Venezuela's Oil-linked Cryptocurrency Leaves Heads Spinning
(Bloomberg) -- Beaten-down Venezuela on Tuesday began confronting a 95 percent currency devaluation and a regimen of economic controls that, after years of hunger and hyperinflation, landed like a hassle rather than a cataclysm.
Caracas returned to work after a holiday weekend that saw President Nicolas Maduro announce the devaluation and a minimum wage hike of more than 3,000 percent, decisions that were a tacit acceptance of the ubiquitous black-market exchange rate. They accompanied the roll-out of new banknotes that dropped five zeroes to recognize how inflation had made the old money virtually meaningless. Many Venezuelans waited outside banks to get their hands on the new sovereign bolivares after months of living almost cashless.
Jimmy Lugo, 39, a heavy-machine operator, said as he waited to use an ATM downtown that he was paying much as 500 percent markups for legal tender, on which he depends for bus fare. While he doubted the latest economic package would put more food on his table, he hoped it would at least bring temporary relief as the autocratic Maduro is unlikely to leave power on his own.
"This is the only ship there is. Either it floats, or we're all going down," Lugo said after collecting his cash.
Yet many fear the reforms will sink a foundering nation still deeper. Inflation is running over 100,000 percent, food and medicine are scarce and citizens are are fleeing by the thousands to neighboring countries. Some have been met with violence.
The Maduro regime is taking measures to quell a rising sense of panic in the nation. The minimum wage will increase more than 3,000 percent. Regulated prices for 50 staples will be announced Tuesday, and the government has begun to pay a "reconversion bonus" to help holders of the official "Fatherland" identification card make ends meet during the transition.
The sovereign bolivar's value will be linked to a cryptocurrency -- believed to be the first time a government has tried such a thing. The Petro is backed by crude oil, and the government sets its value at $60, or 3,600 sovereign bolivars. The Petro will fluctuate and be used to set prices for goods. Still, the cryptocurrency doesn't trade on any functioning market, Francisco Rodriguez, chief economist of Torino Capital, wrote in a note to clients Monday.
Opposition politicians and unions called a strike for Tuesday, saying the devaluation would deepen suffering. Much of Caracas was working, however, with traffic flowing and many bakeries and supermarkets opened after days shuttered. Still, citizens were befuddled by the head-spinning math of the devaluation, the new currency and the very idea of a bolivar tied to the vaporous Petro.
"They're going to pay us in cryptocurrency now -- Petros? It's crazy. I have no idea how it will work. We're barely using bolivars at this point," said Jose Bastida, a 58-year-old maintenance worker waiting outside a bank in central Caracas.

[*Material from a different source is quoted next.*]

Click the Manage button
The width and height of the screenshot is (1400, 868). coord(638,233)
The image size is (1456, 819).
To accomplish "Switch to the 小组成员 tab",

Maduro's plan was "marked by inconsistencies and was short on specifics, suggesting that any attempt to stabilize the economy would start out facing huge credibility problems," Rodriguez from Torino Capital wrote.
Private firms are "in serious risk of bankruptcy due to the way in which the measures are being implemented," Fedecamaras, the nation's main business chamber, said in a statement Monday. The president's announcements foster "uncertainty, are improvised and undebated and are not being correctly communicated."
Maduro's gambit follows years of policies that turned what had once been one of Latin America's wealthiest countries into a basket case. Pressure is mounting, with new calls for the socialist's overthrow five years after he succeeded the late Hugo Chavez. This month, Maduro cracked down anew on his opponents after an attempt to kill him using aerial drones laden with explosives.
The announcement of the measures on a Friday night was a historical rhyme for many Venezuelans. In 1983, President Luis Herrera Campins devalued the bolivar for the first time in 22 years after oil prices crashed. Citizens called the date "Black Friday."
Across Caracas on Tuesday, many residents said that they were already beginning to feel a rise in prices despite Maduro's warnings to the private sector.